毎日何通もメールを送ってくる女性がいる。
早朝のメールには“昨日は遅くまでありがとうございました”とか“幡野さんに背中を押してもらって助かりました”というお礼からはじめるメールがお昼にも夕方にも夜にも、一日に何通も届く。
ぼくと一度でもメールのやりとりをした人は気づくとおもうけど、ぼくはほぼメールの返信をしないタイプだ。ついでにここで謝罪しておきます、ごめんなさい。そして返信がないのはあなただけじゃないので、安心してください。ぼくはホームレスにも大統領にもわけへだてなくおなじ対応をするタイプです。
健康なときはメールの返信はこまめで、丁寧なほうだった。あたりまえだ、フリーランスで仕事をする写真家だ。ただ病気になってからは、メールやメッセージがとてもおおくなって、毎日深夜の2時とか3時ぐらいまで返信作業に追われた時期があり、これじゃ死因がメール返信になると感じてやめたのだ。

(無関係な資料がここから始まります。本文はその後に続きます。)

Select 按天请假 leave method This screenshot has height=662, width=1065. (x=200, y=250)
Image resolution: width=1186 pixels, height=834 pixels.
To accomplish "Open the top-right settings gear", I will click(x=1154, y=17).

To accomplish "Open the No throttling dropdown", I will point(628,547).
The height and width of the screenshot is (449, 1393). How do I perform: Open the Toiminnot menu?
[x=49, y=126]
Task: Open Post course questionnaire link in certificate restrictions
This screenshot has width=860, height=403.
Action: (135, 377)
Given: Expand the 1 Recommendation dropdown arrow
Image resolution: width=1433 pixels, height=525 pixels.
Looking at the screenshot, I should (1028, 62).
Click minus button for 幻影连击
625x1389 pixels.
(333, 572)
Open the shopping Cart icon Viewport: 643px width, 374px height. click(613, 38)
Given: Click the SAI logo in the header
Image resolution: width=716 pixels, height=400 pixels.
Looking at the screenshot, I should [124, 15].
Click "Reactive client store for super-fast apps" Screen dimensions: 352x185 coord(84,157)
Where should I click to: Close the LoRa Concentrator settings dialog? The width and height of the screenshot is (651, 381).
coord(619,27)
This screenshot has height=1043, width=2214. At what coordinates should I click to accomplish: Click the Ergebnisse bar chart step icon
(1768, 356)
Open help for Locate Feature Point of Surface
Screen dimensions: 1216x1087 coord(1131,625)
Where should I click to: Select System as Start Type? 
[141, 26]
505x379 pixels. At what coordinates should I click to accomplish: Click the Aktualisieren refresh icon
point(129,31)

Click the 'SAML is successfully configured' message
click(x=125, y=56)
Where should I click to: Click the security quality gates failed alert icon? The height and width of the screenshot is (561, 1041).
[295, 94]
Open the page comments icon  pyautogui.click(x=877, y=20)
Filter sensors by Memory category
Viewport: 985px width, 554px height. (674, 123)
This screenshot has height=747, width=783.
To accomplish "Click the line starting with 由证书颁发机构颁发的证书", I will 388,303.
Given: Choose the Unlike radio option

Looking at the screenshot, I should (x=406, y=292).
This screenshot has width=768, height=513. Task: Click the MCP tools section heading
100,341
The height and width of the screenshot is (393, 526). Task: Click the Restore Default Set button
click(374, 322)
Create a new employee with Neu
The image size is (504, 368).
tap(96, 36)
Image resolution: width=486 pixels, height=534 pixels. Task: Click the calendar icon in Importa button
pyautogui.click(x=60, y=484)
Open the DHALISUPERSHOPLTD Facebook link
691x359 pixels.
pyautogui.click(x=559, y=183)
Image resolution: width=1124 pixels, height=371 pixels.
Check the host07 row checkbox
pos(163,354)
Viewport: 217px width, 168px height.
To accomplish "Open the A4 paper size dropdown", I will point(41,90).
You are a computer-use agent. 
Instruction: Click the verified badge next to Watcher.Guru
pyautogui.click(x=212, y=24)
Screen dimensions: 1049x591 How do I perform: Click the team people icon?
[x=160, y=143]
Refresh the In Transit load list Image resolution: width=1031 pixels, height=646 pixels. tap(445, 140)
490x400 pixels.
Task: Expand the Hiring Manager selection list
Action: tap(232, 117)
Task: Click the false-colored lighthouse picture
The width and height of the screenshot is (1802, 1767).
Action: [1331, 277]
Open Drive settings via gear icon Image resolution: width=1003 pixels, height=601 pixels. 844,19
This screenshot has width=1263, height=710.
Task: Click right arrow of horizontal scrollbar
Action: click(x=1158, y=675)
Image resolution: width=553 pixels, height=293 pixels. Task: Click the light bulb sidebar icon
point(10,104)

毎日メールをくれる彼女にぼくは返信を一通もしていないけど、彼女はぼくからのメールを受信しつづけて、ぼくからのメールに返信をしている。返信だけはしっかりとぼくに届くというすこし奇妙な話だ。
新聞やSNSなどで自分のことを書いていたり、ツイッターで自分のことが騒がれて困ってるという旨のメールがきたときに気づいたけど、おそらく妄想なのだろう。彼女にたいして怖さや気味の悪さのようなものは感じない。心理的にも物理的にも距離があって、安全だと感じるからだ。でも、周囲の人や家族の方は大変なことだろう。
彼女のなかの妄想幡野は、なかなかの紳士っぷりなようだ。いつも彼女は感謝をつたえてくる。えらいぞ妄想幡野、その調子だ。
ところが最近、彼女からちょくちょくと怒りのメールがくるようになった。“いい加減にしてください!迷惑です!”と書いてある。げげんちょ…なにしたんだよ妄想幡野。
あらためていうけど、現実幡野は一通も返信していない。こうなってくるとちょっと…怖い。実害が無いにしても、幡野にこんなことされた!と周囲にいいふらされるのもすこし困ったものだ。こちらからすれば妄想だけど、彼女からすれば現実なのだ。
身の危険を感じれば通報すればいいのだけど、最悪の場合は逮捕ということになるだろうし、強制入院の可能性もある。
彼女にはちいさな子どもと旦那さんがいるそうだ。ご家族の心中を考えると、やはりいまとれる手段は願うしかない。